UPJOKE
oceanseaearthaquaticlakesubmergedpondwaterscuba divingsubmarinesurfaceriversonarfishhuman

What do you call a dog that can breathe underwater?

A Scooby diver

I got kicked out of astronaut training for joking around too much in the underwater simulation course.

They said I didn’t appreciate the gravity of the situation.

What do you call a person who has been underwater for 1 hour?

Dead.

Why shouldn't subs go underwater?

Because the bread gets soggy

What's the head of the underwater mafia called?

The Codfather.

My friends tried to take me to an underwater tavern but I declined.

I hate dive bars.

Three Ducks Were Swimming & Playing Near The Shore Of A Lake

A man approaches, and asks the first duck what his name is and what he is doing. The duck replies "My name is Raymond, and I'm going underwater and blowing bubbles!" The man asks the same of the second duck, and gets the response "My name is Nandy and I'm going underwater and blowing bubbles!" He as...

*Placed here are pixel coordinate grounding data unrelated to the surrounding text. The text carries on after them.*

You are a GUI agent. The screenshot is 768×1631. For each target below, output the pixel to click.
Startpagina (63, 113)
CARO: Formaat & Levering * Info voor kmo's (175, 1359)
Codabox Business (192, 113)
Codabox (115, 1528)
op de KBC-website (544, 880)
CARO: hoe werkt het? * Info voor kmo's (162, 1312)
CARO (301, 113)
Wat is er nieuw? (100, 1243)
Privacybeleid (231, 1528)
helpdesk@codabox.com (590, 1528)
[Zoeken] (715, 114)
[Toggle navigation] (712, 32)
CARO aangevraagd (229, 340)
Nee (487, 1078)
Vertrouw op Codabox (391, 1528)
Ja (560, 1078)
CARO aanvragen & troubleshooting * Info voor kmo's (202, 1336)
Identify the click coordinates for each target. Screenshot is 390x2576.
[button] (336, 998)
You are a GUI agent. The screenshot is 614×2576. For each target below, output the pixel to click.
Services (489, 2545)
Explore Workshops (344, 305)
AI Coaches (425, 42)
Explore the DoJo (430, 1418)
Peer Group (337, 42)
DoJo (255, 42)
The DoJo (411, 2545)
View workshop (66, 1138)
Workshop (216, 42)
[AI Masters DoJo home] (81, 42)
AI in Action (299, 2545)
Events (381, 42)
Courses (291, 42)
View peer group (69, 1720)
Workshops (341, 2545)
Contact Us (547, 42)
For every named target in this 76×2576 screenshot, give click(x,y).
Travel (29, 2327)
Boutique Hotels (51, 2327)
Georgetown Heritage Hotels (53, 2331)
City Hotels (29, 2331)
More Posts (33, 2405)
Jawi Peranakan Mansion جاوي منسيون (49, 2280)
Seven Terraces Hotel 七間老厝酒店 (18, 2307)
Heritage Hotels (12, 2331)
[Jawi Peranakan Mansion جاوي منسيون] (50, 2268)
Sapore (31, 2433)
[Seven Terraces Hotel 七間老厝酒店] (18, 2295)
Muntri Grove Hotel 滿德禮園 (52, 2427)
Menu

What do you call Barbie underwater?

Doll Fin.

So I started this new underwater band-project

I hope you guys like aquapella!

SCUBA is an acronym for "Self contained underwater breathing apparatus". Tuba is also an acronym.

It stands for "terrible underwater breathing apparatus"

I have a pen that can write underwater

It can write other words too

Why do sharks eat underwater internet cables?

They were advised to have more fiber in their diet.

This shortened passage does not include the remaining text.